Desafueros
El rechazo del recurso del fiscal general Eduardo Peñaloza contra el levantamiento del fuero le da carácter de urgencia a la necesidad de crear una nueva instancia por encima del parcializado dualismo del Tribunal Electoral. Los controvertidos magistrados son jueces y parte de sus decisiones, y se niegan arbitrariamente a reconocer y anular sus propios errores y mantienen sus decisiones a raja tabla. Como el fiscal electoral mantuvo la independencia de criterio que le otorga la Constitución lo desafueran, dando un primer paso para arrebatarle el puesto y abrir el camino para que el gobierno lo reemplace con un nuevo funcionario sumiso a las instrucciones panameñistas, que ellos cumplen al pie de la letra. Al fiscal Peñaloza no le queda otra alternativa que recurrir a la Corte Suprema de Justicia con un amparo constitucional para anular las evidentes fallas del Tribunal Electoral.

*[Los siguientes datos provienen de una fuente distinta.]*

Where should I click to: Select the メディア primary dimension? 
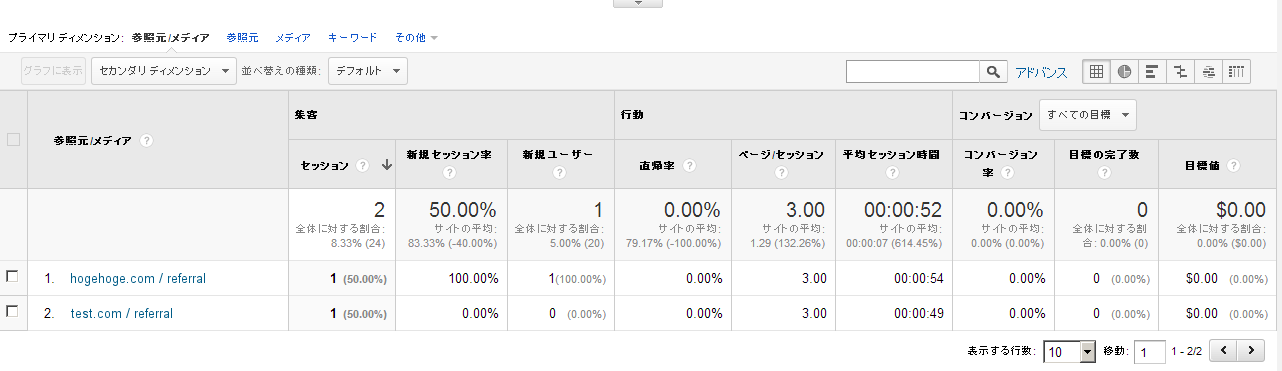click(x=293, y=37)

Se recuerda que antes de las elecciones, el fiscal chocó con los omnipotentes magistrados al declarar viable una cuña publicitaria que anuló el magistrado Pinilla. Cuando los promotores de la cuña presentaron un recurso a la Sala Tercera de la Corte Suprema, que tiene potestad para ver asuntos concernientes a la libertad de expresión, Pinilla pronunció un discurso recargado de demagogia, denunciando una presunta ingerencia de la CSJ en asuntos electorales, tratándose de un asunto de orden informativo. Una vez más se impuso la arrogancia y la soberbia del magistrado en cuestión, que no tolera rectificaciones a sus manifiestos despropósitos.

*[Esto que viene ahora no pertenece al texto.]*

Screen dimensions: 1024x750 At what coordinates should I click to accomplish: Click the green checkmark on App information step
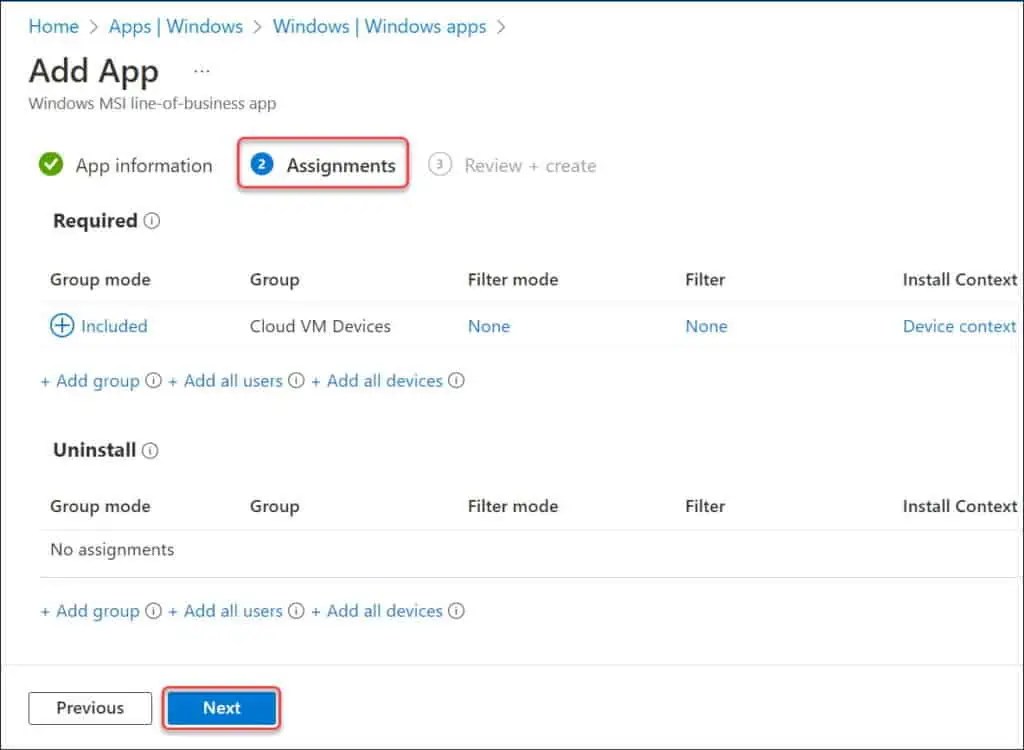pyautogui.click(x=51, y=164)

Resulta impostergable que el Tribunal Electoral no sea la única instancia de resolución, mediante la creación de un nuevo organismo que defina apelaciones. Escarnece y ofende el ordenamiento constitucional que, después de las contradicciones en las impugnaciones, siempre favorables a los candidatos de los partidos de gobierno, siempre en contra de las impugnaciones de diputados de Cambio Democrático, no hayan presentado sus renuncias los magistrados y se obstinen en continuar en sus trincheras políticas per secula seculorum. Por un mínimo sentido de dignidad personal debieron renunciar, luego de que tres diputados impugnados por el TE ganaron las elecciones. Estos resultados constituyen pruebas abrumadoras de que intentaron adjudicarles a políticos de la alianza gobernante las curules obtenidas por diputados de la oposición. Las votaciones posimpugnaciones pulverizaron el argumento de que se usaron recursos fiscales para sobornar a los electores de esos circuitos. Los magistrados se extralimitaron en sus funciones al ordenar auditorías que solo competen a la Contraloría, usurpando la jurisdicción constitucional del organismo. Pero cuando se presentaron impugnaciones a candidatos oficialistas con pruebas concretas del mal uso de dinero y bienes estatales, los magistrados rechazaron los recursos debidamente respaldados por hechos de ilicitud política. También permitieron las alianzas del partido panameñista y el PRD para presentar candidaturas unificadas, fuera de los trámites prescritos por el Código Electoral.
Sin embargo, con insólitas ratificaciones de magistrados que envejecen en sus mullidos sillones, el Tribunal Electoral continúa fuera del control constitucional usurpando atribuciones ajenas a su competencia, imponiendo criterios sin posibilidades de apelaciones. El artículo 144 de la Constitución expresa que “La Fiscalía General Electoral es una agencia de instrucción independiente y coadyuvante del TE que tendrá derecho a administrar su presupuesto”. No obstante, la claridad de la norma constitucional, se viola la independencia del fiscal electoral levantándole el fuero que protege su autonomía. Pero ahora la reforma no es posible.